# [Votre tâche]
Recopiez mot pour mot le passage de l'article ci-dessous sur l'économie dans la campagne présidentielle américaine, depuis « Un article issu » jusqu'à « dans les urnes. » inclus.

# [Texte présenté]
Si les sujets sociétaux ont pris une importance particulière durant cette campagne, l’économie pèsera plus encore dans la balance finale. Malgré de bons résultats en termes de croissance et d’emploi pour les démocrates, Donald Trump jouit d’une plus grande crédibilité auprès des électeurs en raison de l’inflation. Kamala Harris espère renverser la situation.
Un article issu du numéro 28 – automne 2024, de Forbes France
« It’s the economy, stupid ! » Ce slogan du conseiller de Bill Clinton pour les élections présidentielles américaines de 1992, que l’on peut traduire par « C’est l’économie qui compte, idiot ! », est devenu un classique de la politique outre-Atlantique. Dans un pays touché par la récession et un taux de chômage élevé, faire des thématiques économiques sa priorité de campagne s’est avéré être un pari gagnant pour le candidat démocrate. Plus de trente ans plus tard, rien de nouveau sous le soleil. Si des enjeux sociétaux tels que l’immigration ou l’avortement ont pris une place considérable, Kamala Harris et Donald Trump devront convaincre sur le terrain éco pour triompher dans les urnes.

# [Données recueillies]
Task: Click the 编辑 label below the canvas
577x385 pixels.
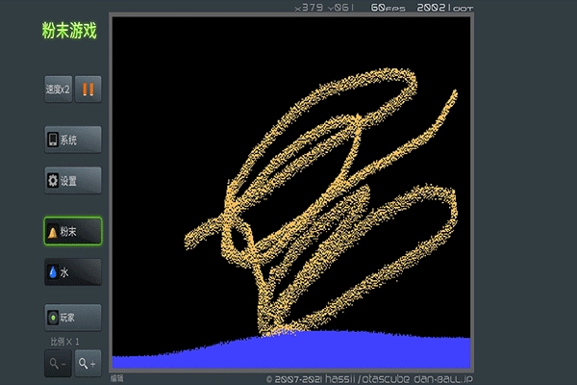Action: click(x=117, y=379)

# [Réponse complète]
Un article issu du numéro 28 – automne 2024, de Forbes France
« It’s the economy, stupid ! » Ce slogan du conseiller de Bill Clinton pour les élections présidentielles américaines de 1992, que l’on peut traduire par « C’est l’économie qui compte, idiot ! », est devenu un classique de la politique outre-Atlantique. Dans un pays touché par la récession et un taux de chômage élevé, faire des thématiques économiques sa priorité de campagne s’est avéré être un pari gagnant pour le candidat démocrate. Plus de trente ans plus tard, rien de nouveau sous le soleil. Si des enjeux sociétaux tels que l’immigration ou l’avortement ont pris une place considérable, Kamala Harris et Donald Trump devront convaincre sur le terrain éco pour triompher dans les urnes.